= Brian Hau =

Hong Kong graphic designer, singer songwriter, author

Brian Hau (born 15 July 1982, Hong Kong) is a singer-songwriter, graphic designer, columnist, book author, and occasional cartoon artist based in Hong Kong. Hau's quirky style has earned him growing recognition in the singer-songwriter scene in Hong Kong.

Music

Not one to take himself too seriously, Hau has developed a signature sound all of his own. His songs are a unique combination of demos and improvised lyrics. Currently, he has released two albums named Definition (2006) and I'm Fat But I'm Happy (2008).

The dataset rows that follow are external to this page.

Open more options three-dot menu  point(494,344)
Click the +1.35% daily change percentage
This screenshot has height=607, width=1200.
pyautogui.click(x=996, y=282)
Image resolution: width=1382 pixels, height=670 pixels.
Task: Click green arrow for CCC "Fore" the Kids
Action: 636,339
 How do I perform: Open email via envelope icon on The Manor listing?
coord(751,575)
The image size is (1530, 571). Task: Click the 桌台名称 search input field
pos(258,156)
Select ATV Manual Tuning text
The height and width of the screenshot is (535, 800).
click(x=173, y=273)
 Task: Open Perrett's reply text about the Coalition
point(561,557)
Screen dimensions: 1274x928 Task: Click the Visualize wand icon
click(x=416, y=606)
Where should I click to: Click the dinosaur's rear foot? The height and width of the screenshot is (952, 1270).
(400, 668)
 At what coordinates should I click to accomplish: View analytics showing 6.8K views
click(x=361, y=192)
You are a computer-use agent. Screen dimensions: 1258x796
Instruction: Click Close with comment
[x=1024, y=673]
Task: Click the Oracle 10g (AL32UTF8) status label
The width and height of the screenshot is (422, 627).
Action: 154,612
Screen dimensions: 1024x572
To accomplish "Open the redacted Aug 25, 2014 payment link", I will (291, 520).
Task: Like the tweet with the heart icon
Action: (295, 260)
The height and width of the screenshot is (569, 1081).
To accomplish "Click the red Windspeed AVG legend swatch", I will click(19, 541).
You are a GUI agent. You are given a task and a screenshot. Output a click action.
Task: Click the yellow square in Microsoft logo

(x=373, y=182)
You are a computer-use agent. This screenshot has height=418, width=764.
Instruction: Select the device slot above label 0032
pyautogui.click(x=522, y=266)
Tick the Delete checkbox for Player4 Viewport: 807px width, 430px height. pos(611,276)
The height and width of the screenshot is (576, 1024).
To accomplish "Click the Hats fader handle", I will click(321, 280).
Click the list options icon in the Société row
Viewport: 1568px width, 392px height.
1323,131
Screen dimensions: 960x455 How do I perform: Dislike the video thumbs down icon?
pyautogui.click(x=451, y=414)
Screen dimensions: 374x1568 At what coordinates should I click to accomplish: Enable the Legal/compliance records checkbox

Born in Hong Kong and raised in Canada, the independent musician has a Bachelor of Design degree from the University of Alberta. He came home to embark on a career in one of the world’s most baffling music industries.

"My music is influenced by Cantopop, which I listened to in my younger days," says Hau. "But when I went to Canada I listened to radio there, and so there’s kind of a blend." Hau’s influences include the likes of Matchbox 20 and Alanis Morissette, and semi-obscure Canadian bands Our Lady Peace and Moist.

Writing

In 2010, Hau started to write columns for Mingpao. He later gathered these articles together with poetry, cartoons and photos he created into a book named "Hick and the City" in 2011. Hau published his second book "Gain and Loss" in 2014.

Hau's third book "Ladder" was published in 2017, it contains personal essays that cover his journey in climbing the 'ladder to success' and his recovery journey from Bipolar Affective Disorder.